Vorliegender Text
----------------------------------------
So oder ähnlich könnte es künftig ablaufen. Hausbesuche sind Teil der Impfoffensive, die der Bundesrat letzte Woche ankündigte. Es sei Zeit für «innovative Wege», schreibt die Regierung in ihrem Begleitbrief an die Kantone. Die bisherige breitflächige Information über die Corona-Impfung führe zu «Streuverlusten», da immer mehr Menschen schon geimpft seien. «‹Läuten an der Tür› bei der Bevölkerung darf nicht nur ein Bild sein, sondern muss Realität werden», heisst es in dem Schreiben. Schweizweit sollen rund 1700 «Beratungspersonen» eingesetzt werden, um mit Ungeimpften in Kontakt zu treten – per Telefon, über soziale Medien und, eben, direkt an der Haustür.

Nun aber melden sich warnende Stimmen. Die Hausbesuche seien eine «für Ältere und Alleinstehende gefährliche Aktion»: Dies hält der Verband Avenir 50 plus in einem «offenen Brief an den Bundesrat» fest. «Die Ankündigung von staatlichen Hausbesuchen liest sich wie eine Einladung an Kriminelle, sich als Berater des Bundesamts für Gesundheit auszugeben», schreibt der Verband. Die Betrüger könnten sich auf diese Weise «Zutritt in Haushalte von älteren und alleinstehenden Menschen verschaffen, um sie auszurauben».
----------------------------------------
Gespeicherte Daten
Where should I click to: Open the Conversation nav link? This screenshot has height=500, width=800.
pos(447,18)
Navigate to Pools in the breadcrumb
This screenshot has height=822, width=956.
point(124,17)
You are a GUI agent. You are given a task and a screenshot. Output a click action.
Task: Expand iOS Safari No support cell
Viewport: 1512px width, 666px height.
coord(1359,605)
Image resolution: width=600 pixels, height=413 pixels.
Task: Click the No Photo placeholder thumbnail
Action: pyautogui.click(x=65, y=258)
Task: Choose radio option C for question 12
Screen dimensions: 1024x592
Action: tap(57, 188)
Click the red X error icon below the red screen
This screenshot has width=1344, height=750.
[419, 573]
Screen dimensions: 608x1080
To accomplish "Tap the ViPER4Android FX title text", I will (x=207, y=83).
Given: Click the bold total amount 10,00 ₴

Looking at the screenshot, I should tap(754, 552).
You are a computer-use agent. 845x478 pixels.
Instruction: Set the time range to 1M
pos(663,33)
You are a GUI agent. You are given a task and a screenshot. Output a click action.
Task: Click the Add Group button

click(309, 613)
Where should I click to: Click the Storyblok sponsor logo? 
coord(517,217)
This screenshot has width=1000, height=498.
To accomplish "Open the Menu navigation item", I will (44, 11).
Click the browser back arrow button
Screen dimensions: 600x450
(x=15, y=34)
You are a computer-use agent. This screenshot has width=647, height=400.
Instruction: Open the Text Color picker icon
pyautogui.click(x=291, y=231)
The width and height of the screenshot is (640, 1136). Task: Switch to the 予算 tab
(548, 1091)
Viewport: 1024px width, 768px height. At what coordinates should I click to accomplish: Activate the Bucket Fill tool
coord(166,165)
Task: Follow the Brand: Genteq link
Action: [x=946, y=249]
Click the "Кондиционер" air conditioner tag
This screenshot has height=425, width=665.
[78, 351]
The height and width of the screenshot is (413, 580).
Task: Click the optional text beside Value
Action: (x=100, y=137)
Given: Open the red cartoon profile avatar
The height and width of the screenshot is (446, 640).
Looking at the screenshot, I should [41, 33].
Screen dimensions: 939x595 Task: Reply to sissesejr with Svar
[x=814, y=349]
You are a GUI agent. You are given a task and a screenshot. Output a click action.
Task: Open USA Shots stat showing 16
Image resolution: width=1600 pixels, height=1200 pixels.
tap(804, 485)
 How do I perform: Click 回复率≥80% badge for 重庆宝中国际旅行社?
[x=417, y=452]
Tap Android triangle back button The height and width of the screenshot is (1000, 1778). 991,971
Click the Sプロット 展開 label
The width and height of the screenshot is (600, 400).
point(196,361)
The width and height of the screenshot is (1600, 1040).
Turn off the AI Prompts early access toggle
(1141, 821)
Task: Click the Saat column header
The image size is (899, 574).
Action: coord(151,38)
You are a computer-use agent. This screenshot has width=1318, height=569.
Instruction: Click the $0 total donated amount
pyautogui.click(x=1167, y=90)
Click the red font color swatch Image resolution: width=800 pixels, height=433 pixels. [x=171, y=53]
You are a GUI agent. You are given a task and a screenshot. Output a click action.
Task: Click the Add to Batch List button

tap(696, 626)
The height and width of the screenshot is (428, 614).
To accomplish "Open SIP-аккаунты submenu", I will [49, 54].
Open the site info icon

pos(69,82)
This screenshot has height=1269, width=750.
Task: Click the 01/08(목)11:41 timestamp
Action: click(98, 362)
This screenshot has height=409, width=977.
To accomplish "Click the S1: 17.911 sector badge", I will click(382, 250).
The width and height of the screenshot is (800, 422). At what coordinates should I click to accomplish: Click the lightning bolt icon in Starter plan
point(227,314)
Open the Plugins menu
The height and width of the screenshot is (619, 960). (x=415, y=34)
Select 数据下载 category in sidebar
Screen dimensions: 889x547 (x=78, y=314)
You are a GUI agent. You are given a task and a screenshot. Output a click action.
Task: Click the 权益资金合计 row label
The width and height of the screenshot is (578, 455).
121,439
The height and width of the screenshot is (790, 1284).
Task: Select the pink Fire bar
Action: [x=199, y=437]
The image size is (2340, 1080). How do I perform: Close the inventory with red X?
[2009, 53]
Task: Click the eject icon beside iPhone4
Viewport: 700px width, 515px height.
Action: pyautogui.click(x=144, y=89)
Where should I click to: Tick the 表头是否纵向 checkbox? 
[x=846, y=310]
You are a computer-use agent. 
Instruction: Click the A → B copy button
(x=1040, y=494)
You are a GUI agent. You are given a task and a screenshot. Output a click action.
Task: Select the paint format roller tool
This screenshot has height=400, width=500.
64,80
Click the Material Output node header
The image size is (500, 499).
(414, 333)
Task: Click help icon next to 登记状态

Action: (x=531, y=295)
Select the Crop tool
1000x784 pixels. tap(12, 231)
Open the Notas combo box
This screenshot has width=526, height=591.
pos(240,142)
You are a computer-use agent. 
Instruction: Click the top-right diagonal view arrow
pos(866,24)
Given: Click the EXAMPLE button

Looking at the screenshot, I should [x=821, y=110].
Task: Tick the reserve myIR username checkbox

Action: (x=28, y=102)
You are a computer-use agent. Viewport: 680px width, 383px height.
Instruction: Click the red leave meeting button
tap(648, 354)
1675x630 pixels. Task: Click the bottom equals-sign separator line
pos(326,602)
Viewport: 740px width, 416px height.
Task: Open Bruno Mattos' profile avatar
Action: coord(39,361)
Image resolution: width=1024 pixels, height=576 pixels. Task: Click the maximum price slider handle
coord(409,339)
----------------------------------------
Aufgaben
**1)** Erkläre in ein bis drei Sätzen, warum die bisherige breitflächige Information über die Corona-Impfung laut dem Text zu den Impf-Hausbesuchen zu «Streuverlusten» führt.
**2)** Führe den Text zu den Impf-Hausbesuchen nach seinem letzten Satz weiter.
Die Auflistung stammt aus einer anderen Quelle.

Lösungen
**1)** Sie führt zu «Streuverlusten», weil immer mehr Menschen schon geimpft sind. Deshalb will der Bundesrat Ungeimpfte gezielter ansprechen, auch direkt an der Haustür.

**2)**
Geschäftsführerin Heidi Joos schildert in dem Brief auch eine «wahre Geschichte» aus ihrem Nachbarhaus. Vor drei Jahren habe sich ein Besucher gegenüber einem älteren Bewohner als Handwerker vorgestellt, der im Auftrag der Verwaltung die Heizungen kontrolliere. Dadurch habe er Zugang zur Wohnung erlangt – und im geeigneten Moment den Bewohner im Badezimmer eingeschlossen und Geld gestohlen.

Besuche zu Hause «sehr heikel»

Heidi Joos und ihr Verband haben sich zuletzt immer wieder mit skeptischen Positionen gegenüber den Corona-Massnahmen exponiert. Ihre aktuellen Bedenken werden allerdings von gewichtiger Stelle geteilt. «Wir halten Besuche an der Haustür für sehr heikel», sagt Sara Stalder, Geschäftsleiterin der Stiftung für Konsumentenschutz. «Haustürgeschäfte sind buchstäblich ein Einfallstor für allerlei betrügerische Maschen. Wir raten den Leuten immer, sich an der Haustür nicht auf irgendwelche Käufe und Abmachungen einzulassen.»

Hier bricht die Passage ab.